Flavour note

Rum coffee in London

A speciality coffee flavour note across London.

Rum as a flavour note in speciality coffee describes a warm, rounded sweetness with a faint alcoholic depth, evoking dark sugar, molasses, and a gentle barrel-like richness. In the cup it sits somewhere between brown sugar and dried fruit, often accompanied by a smooth, full body and a lingering warmth on the finish. This character typically arises from the presence of fermentation-derived compounds in the bean, particularly when processing encourages extended contact between the coffee seed and its mucilage or fruit pulp.

How rum notes develop

Coffees from Central America, particularly Guatemala and Honduras, often carry rum-adjacent notes, as do certain natural and anaerobic process coffees from Ethiopia and Brazil.

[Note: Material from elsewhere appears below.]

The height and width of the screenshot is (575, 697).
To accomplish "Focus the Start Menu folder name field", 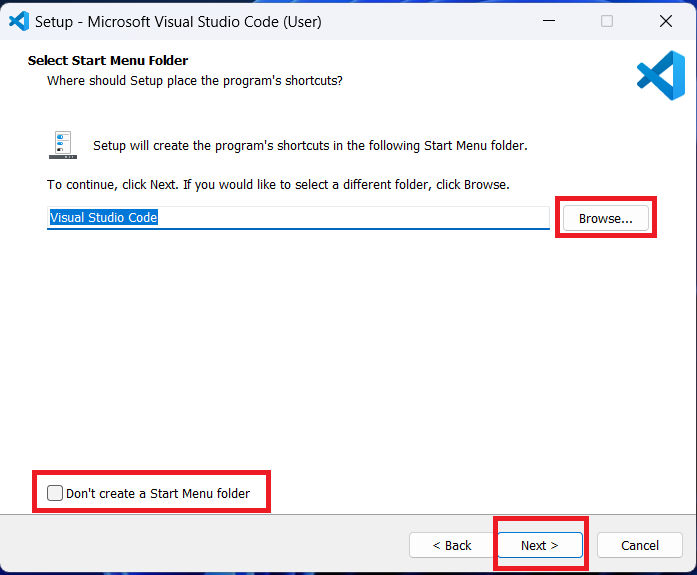I will (350, 218).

The note is most reliably associated with natural or honey processing methods, where sugars from the coffee cherry ferment and absorb into the bean over time, producing complex, spirit-like qualities. Darker roast profiles can also coax out this character by caramelising the bean's inherent sugars into something closer to molasses or aged rum.

What to look for

On a bag or cafe menu, look for descriptors such as molasses, dark sugar, brown sugar, barrel, or dark rum, as these often point to the same underlying flavour profile. Natural and anaerobic process coffees are typically the most reliable places to find this note, so checking the processing method listed on the packaging is a useful starting point. Brew methods that produce a fuller body, such as French press, Moka pot, or espresso, tend to emphasise this kind of rich, fermented sweetness more clearly than lighter filter methods.